Nuove speranze per la cura della Malattia di Alzheimer
Un nuovo farmaco per la malattia di Alzheimer in fase precoce, l’aducanumab, il 7 giugno 2021 ha ricevuto il via libera dalla Food and Drug Administration (FDA), l’ente statunitense che si occupa della regolamentazione dei farmaci.
Dopo vent’anni di ricerca (e fallimenti) il riconoscimento di una nuova possibilità terapeutica offre speranze ai malati di Alzheimer: nonostante siano stati comunque chiesti altri test clinici, sembra che il l’aducanumab abbia le potenzialità di rallentare il decorso della malattia.

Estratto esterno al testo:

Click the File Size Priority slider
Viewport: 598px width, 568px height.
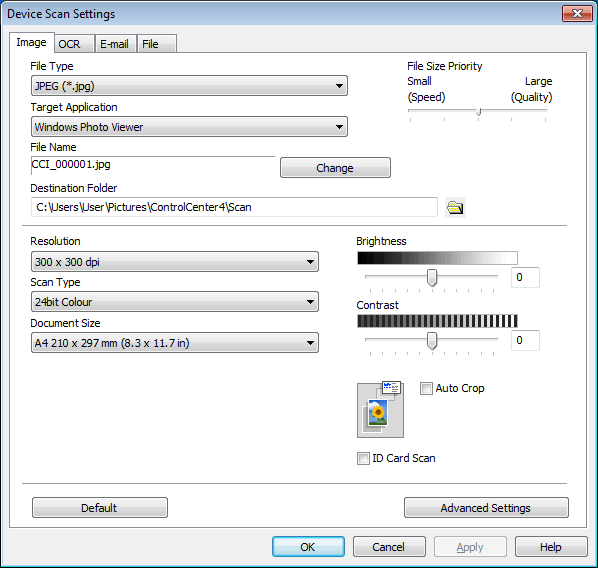pos(477,111)
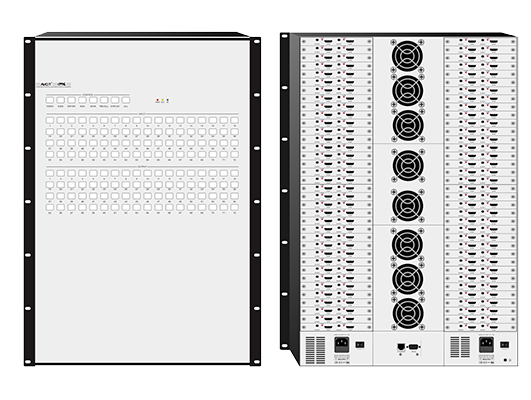Viewport: 531px width, 400px height.
Task: Toggle the right power rocker switch
Action: (505, 345)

L'aducanumab: un nuovo farmaco per la cura
Si tratta di un anticorpo monoclonale umano derivato dai linfociti B in grado di mirare alle forme aggregate della beta amiloide così da rimuovere le placche. Il farmaco recentemente era stato inserito nel programma PRIME (PRIority MEdicines) da parte dell’Agenzia Europea per i Medicinali (European Medicines Agency, EMA) e gli studi sulla sua valutaiozne avevano già dato risultati preliminari incoraggianti, in quanto la sua efficacia è risultata più selettiva rispetto ad altri farmaci contro la causa dell’Alzheimer e non solo sui suoi sintomi.
L'impatto delle demenze sui pazienti e i loro familiari
La notizia di nuove cure e sperimentazioni per l'Alzheimer viene sempre accolta con incoraggiamento non solo per i pazienti, ma anche con i familiari che si trovano ad assistere malati affetti da questo tipo di patologia.

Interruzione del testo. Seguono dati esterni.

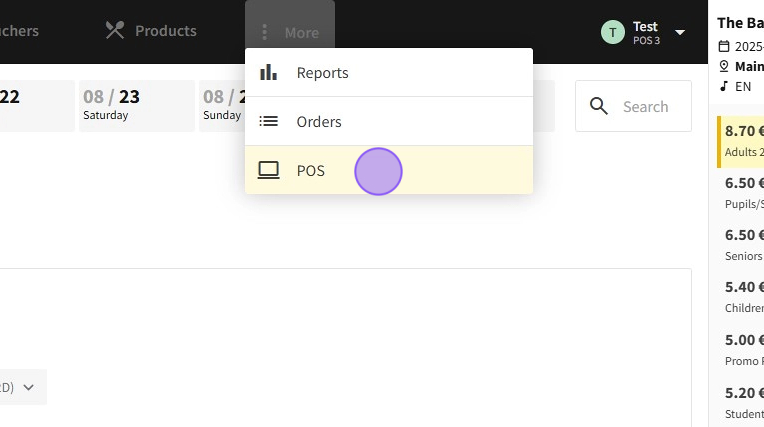Click the calendar icon in event panel

click(723, 47)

Le demenze, infatti, sono un gruppo di malattie del sistema nervoso centrale che determinano inizialmente un declino mnemonico, dapprima solo della memoria per i fatti recenti, ma in seguito anche di quella a lungo termine, e disorientamento temporo-spaziale consistente nella incapacità di orientarsi nei luoghi e di identificare il tempo trascorso. Il coinvolgimento progressivo della capacità di pensare in modo corretto, di esprimere il proprio potere di giudizio e di critica e di controllare le emozioni rende sempre più precaria e socialmente inadeguata l’autonomia del soggetto che ne è affetto nelle attività del vivere quotidiano.
Demenze primarie e secondarie
Le demenze si distinguono in primarie e secondarie.

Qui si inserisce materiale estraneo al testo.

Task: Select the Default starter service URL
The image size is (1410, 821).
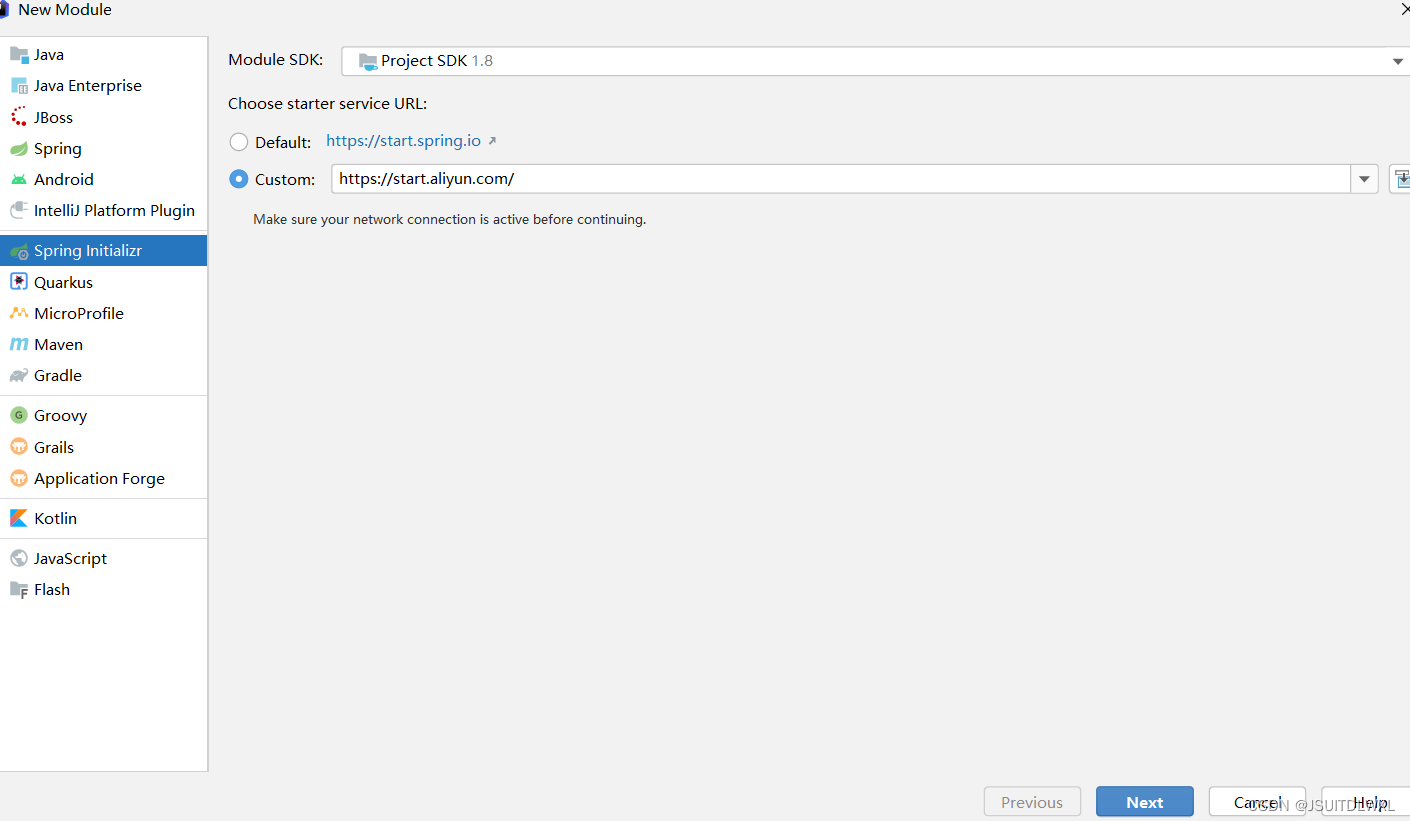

- Demenze primarie: sono causate da un processo degenerativo irreversibile e ben identificato, tra esse il tipo più frequente è la malattia di Alzheimer
- Demenze secondarie: possono essere causate da disturbi metabolici oppure da patologie cerebrali, in maggioranza di natura vascolare; queste, talvolta, possono essere reversibili.
Il contrassegno peculiare della malattia di Alzheimer è costituito da un anomalo deposito della proteina amiloide nel cervello e da una alterazione della proteina intra-cellulare tau. Tali sostanze innescano una serie di meccanismi che culminano nella formazione delle tipiche placche che sono responsabili di danno irreversibile dei neuroni nelle aree cerebrali devolute alla memoria e ad altre funzioni cognitive. A ciò consegue una perdita significativa di memoria (amnesia), incapacità di riconoscere persone, cose e luoghi (agnosia), incapacità di esprimersi e di comprendere i messaggi verbali (afasia) e di compiere correttamente movimenti volontari complessi (aprassia).
Cause, diagnosi e diffusione della malattia
Le cause della malattia di Alzheimer non sono tuttora ben note, seppure siano stati individuati taluni fattori di rischio quali l’età (65-80 anni), un genotipo specifico (apoƐ4), un trauma cranico dopo i 50 anni, diabete, ipertensione, ipercolesterolemia e fumo.
Nel nostro Paese, secondo recenti dati ISTAT, le persone affette da demenza sono 1.127.754, con lieve prevalenza del sesso femminile, di cui si stima che circa la metà sarebbe affetta da malattia di Alzheimer ma che tuttavia risulta diagnosticata in modo appropriato in meno del 50% dei casi.
Ai fini del trattamento è di fondamentale importanza porre una diagnosi dell'Alzheimer corretta e la più precoce possibile mediante un’accurata anamnesi, una valutazione neuropsicologica approfondita (ADAS-cog, ADCS-ADL, CDR-SB) e un insieme di esami di laboratorio e strumentali (Risonanza Magnetica cerebrale, SPECT cerebrale, PET cerebrale).